Il semble que, pour être logique, Parmentier aurait dû tout aussi bien proscrire la plantation par morceaux de tubercules. Mais les expériences faites à cette époque ne pouvaient en aucune façon éclairer la question. Lorsque la culture de la Pomme de terre eut pris une plus grande extension, on se préoccupa davantage des divers modes de plantation. Voici ce que disaient, en 1826, Payen et Chevalier, dans leur Traité de la Pomme de terre.

« Nous nous sommes assurés, par des essais comparatifs, qu’il ne pourrait y avoir généralement aucun avantage dans la substitution des morceaux, des pelures, des germes, etc., aux tubercules entiers ; les faits que nous avons apportés à l’appui, dans le Mémoire qui fut honoré des suffrages de la Société royale d’Agriculture, ont été confirmés depuis par des expériences renouvelées plusieurs fois.

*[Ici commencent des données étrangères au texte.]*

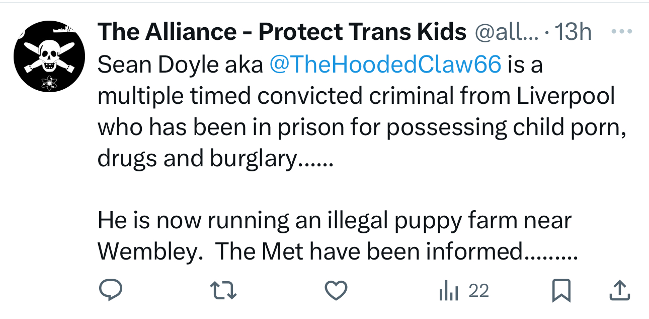Click the truncated @all... account handle
This screenshot has width=649, height=319.
coord(507,33)
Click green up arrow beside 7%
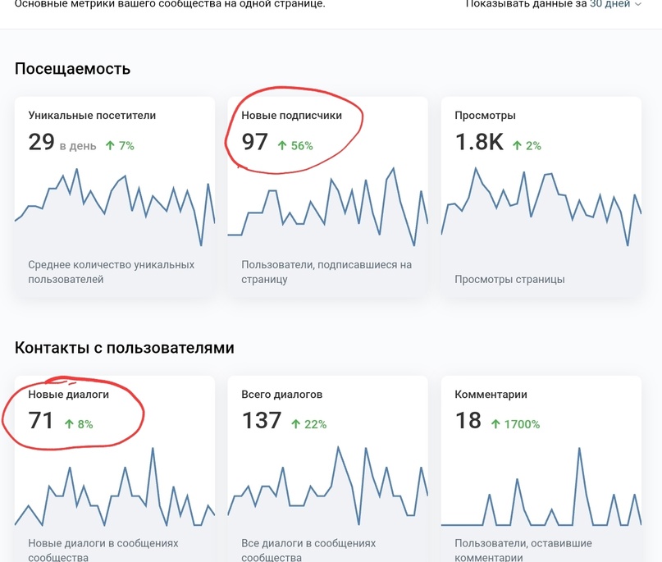The height and width of the screenshot is (562, 662). (110, 146)
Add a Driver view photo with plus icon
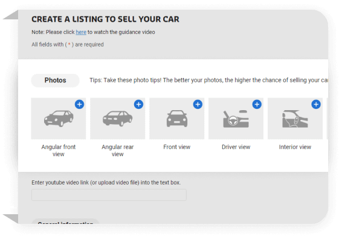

» Ces moyens d’économie des tubercules ne sont applicables que dans les temps où les Pommes de terre seraient fort rares ; ils auraient plus de succès dans les années humides que dans les années sèches : en effet, on conçoit que la plante ne recevant pas sa première nourriture d’un tubercule volumineux et ne pouvant la puiser dans un sol desséché, doit végéter avec peine, pousser de faibles rejetons et donner peu de produits.

» La conservation des pelures avec les yeux des tubercules, peut-être utile pour envoyer au loin, sous un petit volume et un poids peu considérable, les moyens de reproduction des variétés nouvelles…

» Il nous est également bien démontré aujourd’hui, que les tubercules coupés en quartiers, comme cela se pratique habituellement, donnent surtout dans les années sèches, beaucoup moins de produits que les tubercules entiers ; qu’enfin, les Pommes de terre les plus saines et les plus grosses, rapportent généralement les tubercules les plus nombreux et les plus gros ; que ces produits plus abondants indemnisent et bien au delà, des prix plus élevés que coûtent les semenceaux ».

Voici l’une des expériences qu’ont faites à ce sujet Payen et Chevallier. Ils ont planté dans le même terrain, de cinq façons différentes, la même Variété de Pommes de terre, la Patraque blanche, en rendant autant que possible toutes les autres conditions égales. Ils ont employé pour chaque plantation, et dans six trous espacés d’environ 70 centimètres :

N° 1. Six Pommes de terre d’une grosseur moyenne.
N° 2. Six Pommes de terre plus petites.
N° 3. Six morceaux de grosses Pommes de terre équivalant en
quantité les six petites.
N° 4. La pelure de six Pommes de terre moyennes.
N° 5. Les yeux de six Pommes de terre de la même grosseur environ.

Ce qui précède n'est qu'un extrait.